If you have any question as to whether the President Bush and his Republican allies put their money where their mouths were when it came to Medicare navigators, you shouldn't. In 2003, the Bush administration allocated $12.5 million to the State Health Insurance Assistance Program. The SHIP budget quickly jumped to $31.7 million in 2005 and $32.7 million in 2006, reaching $54.5 million by 2008. And if you have any lingering doubt as to whether Republicans value the SHIP program for enrolling the elderly in Medicare and other programs, just visit Governor Rick Perry's Texas Department of Aging and Disability Services. And what does the Texas SHIP program do?
The Health Information Counseling and Advocacy Program (HICAP) is the SHIP in Texas for Medicare beneficiaries. HICAP has approximately 450 local staff and volunteer counselors working throughout the state in 28 Area Agencies on Aging (AAA).

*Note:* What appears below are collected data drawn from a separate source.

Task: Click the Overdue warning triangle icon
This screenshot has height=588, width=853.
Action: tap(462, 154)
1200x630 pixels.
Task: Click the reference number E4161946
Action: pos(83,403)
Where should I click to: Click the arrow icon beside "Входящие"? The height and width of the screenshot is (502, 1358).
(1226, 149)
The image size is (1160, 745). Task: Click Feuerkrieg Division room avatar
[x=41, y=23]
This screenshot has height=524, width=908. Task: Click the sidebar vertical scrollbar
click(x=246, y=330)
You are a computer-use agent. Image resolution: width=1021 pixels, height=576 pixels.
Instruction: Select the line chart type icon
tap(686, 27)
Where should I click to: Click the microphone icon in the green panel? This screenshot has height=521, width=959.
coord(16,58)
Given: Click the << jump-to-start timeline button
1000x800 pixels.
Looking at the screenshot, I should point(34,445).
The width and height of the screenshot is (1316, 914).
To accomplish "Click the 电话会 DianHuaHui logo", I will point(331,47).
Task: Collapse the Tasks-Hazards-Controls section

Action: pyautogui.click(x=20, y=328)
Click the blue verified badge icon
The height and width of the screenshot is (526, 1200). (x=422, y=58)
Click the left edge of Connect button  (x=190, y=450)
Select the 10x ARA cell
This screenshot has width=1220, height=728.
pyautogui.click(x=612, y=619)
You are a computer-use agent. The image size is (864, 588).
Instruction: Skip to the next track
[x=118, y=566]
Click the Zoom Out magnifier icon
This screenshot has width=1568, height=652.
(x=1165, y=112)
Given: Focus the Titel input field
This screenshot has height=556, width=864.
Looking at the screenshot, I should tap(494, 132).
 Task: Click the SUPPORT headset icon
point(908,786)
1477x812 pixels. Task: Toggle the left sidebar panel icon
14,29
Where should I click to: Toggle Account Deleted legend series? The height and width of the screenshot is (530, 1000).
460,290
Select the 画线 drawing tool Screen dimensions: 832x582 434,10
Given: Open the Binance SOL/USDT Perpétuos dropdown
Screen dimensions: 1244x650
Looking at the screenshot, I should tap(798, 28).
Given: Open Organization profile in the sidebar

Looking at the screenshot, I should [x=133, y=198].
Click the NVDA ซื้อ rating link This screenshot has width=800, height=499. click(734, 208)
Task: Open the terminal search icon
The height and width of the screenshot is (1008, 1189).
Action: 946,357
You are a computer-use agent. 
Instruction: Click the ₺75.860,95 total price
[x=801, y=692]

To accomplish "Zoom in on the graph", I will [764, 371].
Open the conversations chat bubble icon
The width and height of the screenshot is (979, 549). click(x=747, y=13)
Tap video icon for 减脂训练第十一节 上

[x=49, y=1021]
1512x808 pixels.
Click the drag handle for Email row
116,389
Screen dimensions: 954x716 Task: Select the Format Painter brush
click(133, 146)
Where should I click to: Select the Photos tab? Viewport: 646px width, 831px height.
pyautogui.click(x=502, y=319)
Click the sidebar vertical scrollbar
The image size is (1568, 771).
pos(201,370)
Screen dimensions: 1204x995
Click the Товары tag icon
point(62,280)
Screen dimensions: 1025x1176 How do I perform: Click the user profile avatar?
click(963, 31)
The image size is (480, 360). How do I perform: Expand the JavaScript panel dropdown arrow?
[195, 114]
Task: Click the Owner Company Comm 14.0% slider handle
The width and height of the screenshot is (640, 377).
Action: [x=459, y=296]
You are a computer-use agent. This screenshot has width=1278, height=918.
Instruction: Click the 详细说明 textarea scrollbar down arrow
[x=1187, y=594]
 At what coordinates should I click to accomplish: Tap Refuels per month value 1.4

The Texas Department of Insurance (TDI) provides training, publications, and resource materials, as well as technical insurance expertise. The Texas Legal Services Center (TLSC) provides specialized legal back-up to local counselors, training on public benefit programs, document preparation, and a statewide toll-free legal assistance hotline for persons eligible for Medicare at (866) 979-4343. The Texas Department of Aging and Disability Services coordinates the network and the statewide partnership. Call us ! We can help. Texas Department of Insurance: 1-800-252-3439, 1-800-735-29889 (TDD); Legal Hotline for Texans: 1-800-622-2520, 1-866-979-4343, or 1-800-526-9953 (TDD); local counseling offices in your area: 1-800-252-9240.
But the six million uninsured Texans looking to obtain coverage under the Affordable Care shouldn't expect any such help. Like GOP leaders in other states, Rick Perry has made the navigators' jobs virtually impossible. Georgia Insurance Commission Ralph Hudgens could have been speaking for Darrell Issa and the entire Republican Party when he described how his state was blocking access to navigators for Obamacare that the Medicare program had been using for over 20 years:
"Let me tell you what we're doing. Everything in our power to be an obstructionist."